Mr. Sylvester fell back a step.
“It was Mr. Stuyvesant’s box, sir, and I remember distinctly seeing him lock it the previous afternoon before putting it back on the shelf.”
The arms which Mr. Sylvester had crossed upon his breast tightened spasmodically. “And it has been in that condition ever since?” asked he.
The janitor shook his head. “No,” said he, taking his little girl up in his arms, possibly to hide his countenance. “As you did not come down again on that day, I took the liberty of locking it with a key of my own when I went to put away the books and shut the vault for the night.” And he quietly buried his face in his baby’s floating curls, who feeling his cheek against her own put up her hand and stroked it lovingly, crying in her caressing infantile tones,
“Poor papa! poor tired papa.”
Mr. Sylvester’s stern brow contracted painfully. The look with which his eye sought the sky without, would have made Paula’s young heart ache. Taking the child from her father’s clasp, he laid her on the bed.

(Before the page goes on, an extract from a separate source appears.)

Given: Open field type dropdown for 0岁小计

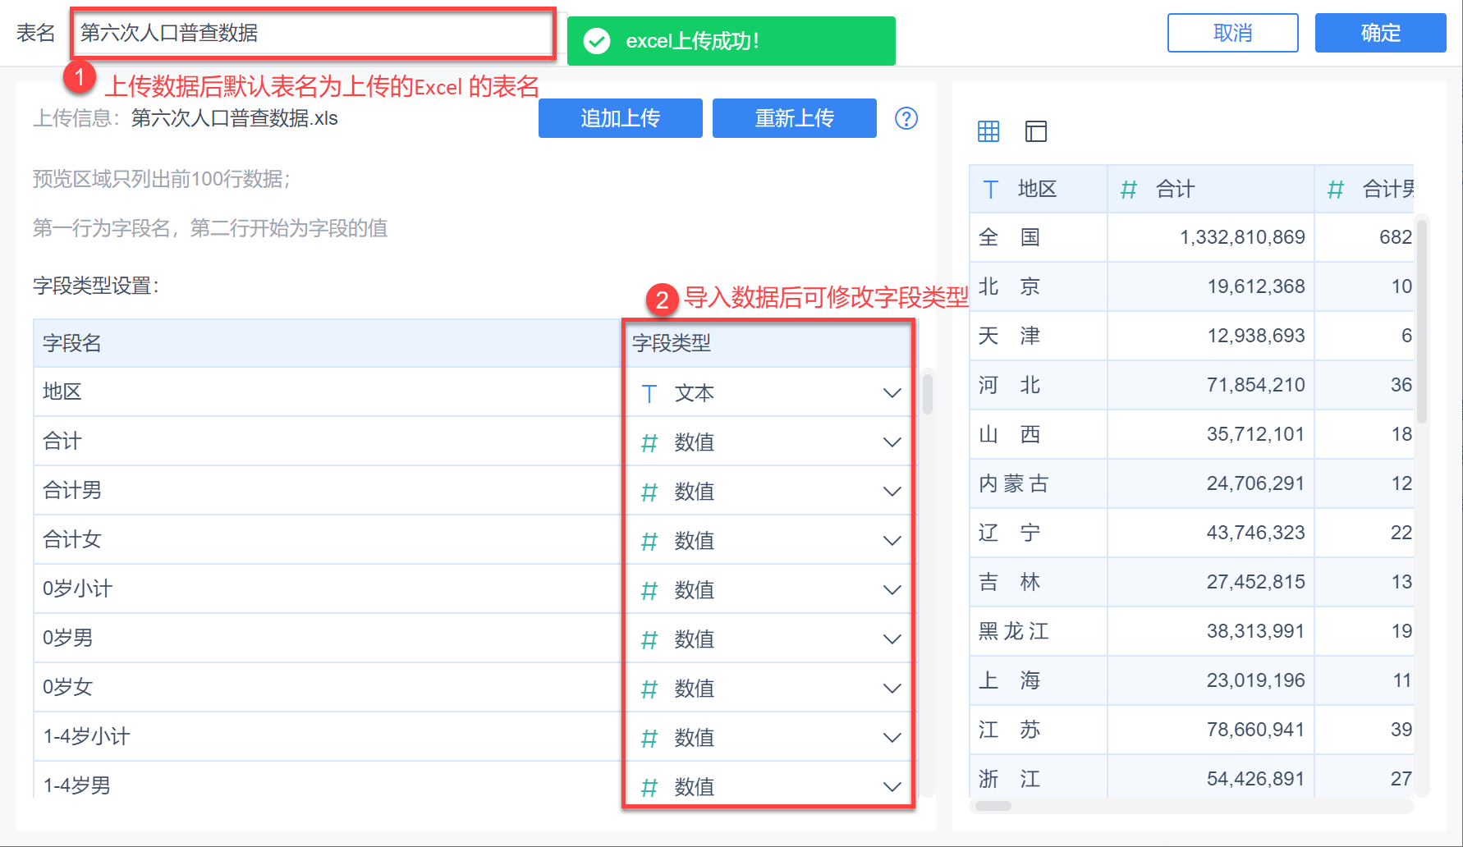Looking at the screenshot, I should 892,590.
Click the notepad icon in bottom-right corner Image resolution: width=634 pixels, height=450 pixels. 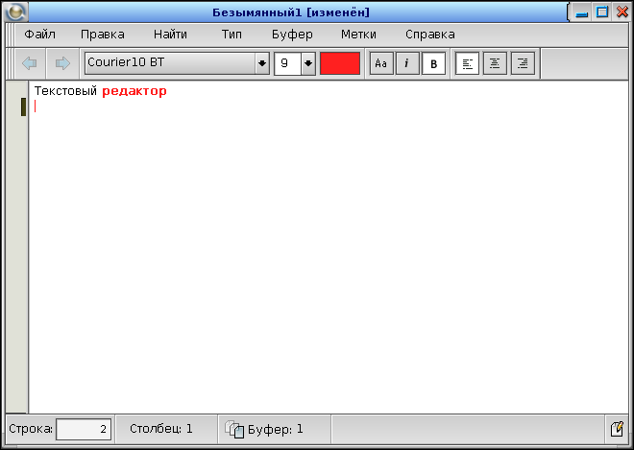(616, 429)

When he again confronted the janitor his face was like a mask.
“Hopgood,” said he, “you are an honest man and a faithful one; I appreciate your worth and have had confidence in your judgment. Whom have you told of this occurrence beside myself?”
“No one, sir.”
“Another question; if Mr. Stuyvesant had required his box that day and had found it in the condition you describe, what would you have replied to his inquiries?”